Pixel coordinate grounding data
= = = =
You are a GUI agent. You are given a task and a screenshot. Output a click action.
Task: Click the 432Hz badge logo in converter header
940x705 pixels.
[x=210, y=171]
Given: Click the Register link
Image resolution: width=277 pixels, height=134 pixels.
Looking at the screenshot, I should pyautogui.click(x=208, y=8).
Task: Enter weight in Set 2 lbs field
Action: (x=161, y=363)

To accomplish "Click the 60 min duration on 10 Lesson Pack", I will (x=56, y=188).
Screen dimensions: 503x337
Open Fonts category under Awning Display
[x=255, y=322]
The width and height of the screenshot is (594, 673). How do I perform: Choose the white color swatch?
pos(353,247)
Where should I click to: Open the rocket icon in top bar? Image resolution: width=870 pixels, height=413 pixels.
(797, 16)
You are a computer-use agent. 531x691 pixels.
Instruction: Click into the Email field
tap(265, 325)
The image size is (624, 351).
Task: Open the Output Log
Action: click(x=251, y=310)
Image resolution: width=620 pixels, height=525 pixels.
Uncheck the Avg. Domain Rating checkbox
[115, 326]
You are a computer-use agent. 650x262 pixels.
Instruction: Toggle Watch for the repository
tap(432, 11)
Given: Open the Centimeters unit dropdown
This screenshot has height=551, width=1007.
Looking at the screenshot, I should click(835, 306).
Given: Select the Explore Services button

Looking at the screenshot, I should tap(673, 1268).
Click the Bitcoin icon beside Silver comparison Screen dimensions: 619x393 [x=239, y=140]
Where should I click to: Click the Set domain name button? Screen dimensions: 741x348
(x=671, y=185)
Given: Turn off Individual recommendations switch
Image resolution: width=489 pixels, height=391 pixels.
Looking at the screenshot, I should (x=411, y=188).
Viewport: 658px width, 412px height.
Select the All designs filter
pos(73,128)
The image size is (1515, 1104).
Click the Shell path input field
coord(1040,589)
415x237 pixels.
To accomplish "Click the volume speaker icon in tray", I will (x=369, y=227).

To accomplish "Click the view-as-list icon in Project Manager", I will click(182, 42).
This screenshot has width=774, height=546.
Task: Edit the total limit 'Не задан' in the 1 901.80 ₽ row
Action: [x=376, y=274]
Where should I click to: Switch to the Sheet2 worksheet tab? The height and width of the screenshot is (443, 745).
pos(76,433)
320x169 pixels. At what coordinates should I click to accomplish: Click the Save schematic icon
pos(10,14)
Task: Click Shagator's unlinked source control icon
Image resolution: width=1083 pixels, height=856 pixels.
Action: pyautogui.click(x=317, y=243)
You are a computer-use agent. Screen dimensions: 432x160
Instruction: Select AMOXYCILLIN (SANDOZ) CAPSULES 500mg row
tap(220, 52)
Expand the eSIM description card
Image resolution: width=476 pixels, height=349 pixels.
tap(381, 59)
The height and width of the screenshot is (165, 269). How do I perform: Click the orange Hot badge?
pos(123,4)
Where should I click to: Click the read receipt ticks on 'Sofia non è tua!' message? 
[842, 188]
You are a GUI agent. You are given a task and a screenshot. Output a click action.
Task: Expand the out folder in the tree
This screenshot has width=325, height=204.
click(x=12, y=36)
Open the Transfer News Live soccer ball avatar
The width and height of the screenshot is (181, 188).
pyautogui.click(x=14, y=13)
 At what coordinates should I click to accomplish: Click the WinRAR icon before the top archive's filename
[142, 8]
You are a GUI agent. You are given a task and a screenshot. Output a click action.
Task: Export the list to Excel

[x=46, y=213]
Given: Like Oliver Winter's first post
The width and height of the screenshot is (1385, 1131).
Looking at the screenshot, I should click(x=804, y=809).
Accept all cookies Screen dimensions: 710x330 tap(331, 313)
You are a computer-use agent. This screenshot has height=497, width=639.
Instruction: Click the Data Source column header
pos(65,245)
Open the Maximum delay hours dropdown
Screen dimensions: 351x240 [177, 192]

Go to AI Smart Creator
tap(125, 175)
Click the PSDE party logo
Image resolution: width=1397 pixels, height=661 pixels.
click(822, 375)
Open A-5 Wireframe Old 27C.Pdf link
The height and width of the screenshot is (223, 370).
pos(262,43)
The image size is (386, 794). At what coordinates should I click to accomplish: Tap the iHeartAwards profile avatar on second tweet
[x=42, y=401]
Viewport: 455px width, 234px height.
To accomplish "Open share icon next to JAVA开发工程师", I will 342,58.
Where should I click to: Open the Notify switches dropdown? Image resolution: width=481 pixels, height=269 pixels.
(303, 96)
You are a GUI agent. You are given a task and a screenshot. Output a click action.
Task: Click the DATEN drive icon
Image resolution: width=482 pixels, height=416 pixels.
= = = =
EXERCISE AIM
Each of the lines above should be printed again precisely as it reads.

SOLUTION TO THIS EXERCISE
You are a GUI agent. You are given a task and a screenshot. Output a click action.
Task: Click the 432Hz badge logo in converter header
940x705 pixels.
[x=210, y=171]
Given: Click the Register link
Image resolution: width=277 pixels, height=134 pixels.
Looking at the screenshot, I should pyautogui.click(x=208, y=8).
Task: Enter weight in Set 2 lbs field
Action: (x=161, y=363)

To accomplish "Click the 60 min duration on 10 Lesson Pack", I will (x=56, y=188).
Screen dimensions: 503x337
Open Fonts category under Awning Display
[x=255, y=322]
The width and height of the screenshot is (594, 673). How do I perform: Choose the white color swatch?
pos(353,247)
Where should I click to: Open the rocket icon in top bar? Image resolution: width=870 pixels, height=413 pixels.
(797, 16)
You are a computer-use agent. 531x691 pixels.
Instruction: Click into the Email field
tap(265, 325)
The image size is (624, 351).
Task: Open the Output Log
Action: click(x=251, y=310)
Image resolution: width=620 pixels, height=525 pixels.
Uncheck the Avg. Domain Rating checkbox
[115, 326]
You are a computer-use agent. 650x262 pixels.
Instruction: Toggle Watch for the repository
tap(432, 11)
Given: Open the Centimeters unit dropdown
This screenshot has height=551, width=1007.
Looking at the screenshot, I should click(835, 306).
Given: Select the Explore Services button

Looking at the screenshot, I should tap(673, 1268).
Click the Bitcoin icon beside Silver comparison Screen dimensions: 619x393 [x=239, y=140]
Where should I click to: Click the Set domain name button? Screen dimensions: 741x348
(x=671, y=185)
Given: Turn off Individual recommendations switch
Image resolution: width=489 pixels, height=391 pixels.
Looking at the screenshot, I should (x=411, y=188).
Viewport: 658px width, 412px height.
Select the All designs filter
pos(73,128)
The image size is (1515, 1104).
Click the Shell path input field
coord(1040,589)
415x237 pixels.
To accomplish "Click the volume speaker icon in tray", I will (x=369, y=227).

To accomplish "Click the view-as-list icon in Project Manager", I will click(182, 42).
This screenshot has width=774, height=546.
Task: Edit the total limit 'Не задан' in the 1 901.80 ₽ row
Action: [x=376, y=274]
Where should I click to: Switch to the Sheet2 worksheet tab? The height and width of the screenshot is (443, 745).
pos(76,433)
320x169 pixels. At what coordinates should I click to accomplish: Click the Save schematic icon
pos(10,14)
Task: Click Shagator's unlinked source control icon
Image resolution: width=1083 pixels, height=856 pixels.
Action: pyautogui.click(x=317, y=243)
You are a computer-use agent. Screen dimensions: 432x160
Instruction: Select AMOXYCILLIN (SANDOZ) CAPSULES 500mg row
tap(220, 52)
Expand the eSIM description card
Image resolution: width=476 pixels, height=349 pixels.
tap(381, 59)
The height and width of the screenshot is (165, 269). How do I perform: Click the orange Hot badge?
pos(123,4)
Where should I click to: Click the read receipt ticks on 'Sofia non è tua!' message? 
[842, 188]
You are a GUI agent. You are given a task and a screenshot. Output a click action.
Task: Expand the out folder in the tree
This screenshot has width=325, height=204.
click(x=12, y=36)
Open the Transfer News Live soccer ball avatar
The width and height of the screenshot is (181, 188).
pyautogui.click(x=14, y=13)
 At what coordinates should I click to accomplish: Click the WinRAR icon before the top archive's filename
[142, 8]
You are a GUI agent. You are given a task and a screenshot. Output a click action.
Task: Export the list to Excel

[x=46, y=213]
Given: Like Oliver Winter's first post
The width and height of the screenshot is (1385, 1131).
Looking at the screenshot, I should click(x=804, y=809).
Accept all cookies Screen dimensions: 710x330 tap(331, 313)
You are a computer-use agent. This screenshot has height=497, width=639.
Instruction: Click the Data Source column header
pos(65,245)
Open the Maximum delay hours dropdown
Screen dimensions: 351x240 [177, 192]

Go to AI Smart Creator
tap(125, 175)
Click the PSDE party logo
Image resolution: width=1397 pixels, height=661 pixels.
click(822, 375)
Open A-5 Wireframe Old 27C.Pdf link
The height and width of the screenshot is (223, 370).
pos(262,43)
The image size is (386, 794). At what coordinates should I click to accomplish: Tap the iHeartAwards profile avatar on second tweet
[x=42, y=401]
Viewport: 455px width, 234px height.
To accomplish "Open share icon next to JAVA开发工程师", I will 342,58.
Where should I click to: Open the Notify switches dropdown? Image resolution: width=481 pixels, height=269 pixels.
(303, 96)
You are a GUI agent. You are given a task and a screenshot. Output a click action.
Task: Click the DATEN drive icon
Image resolution: width=482 pixels, height=416 pixels.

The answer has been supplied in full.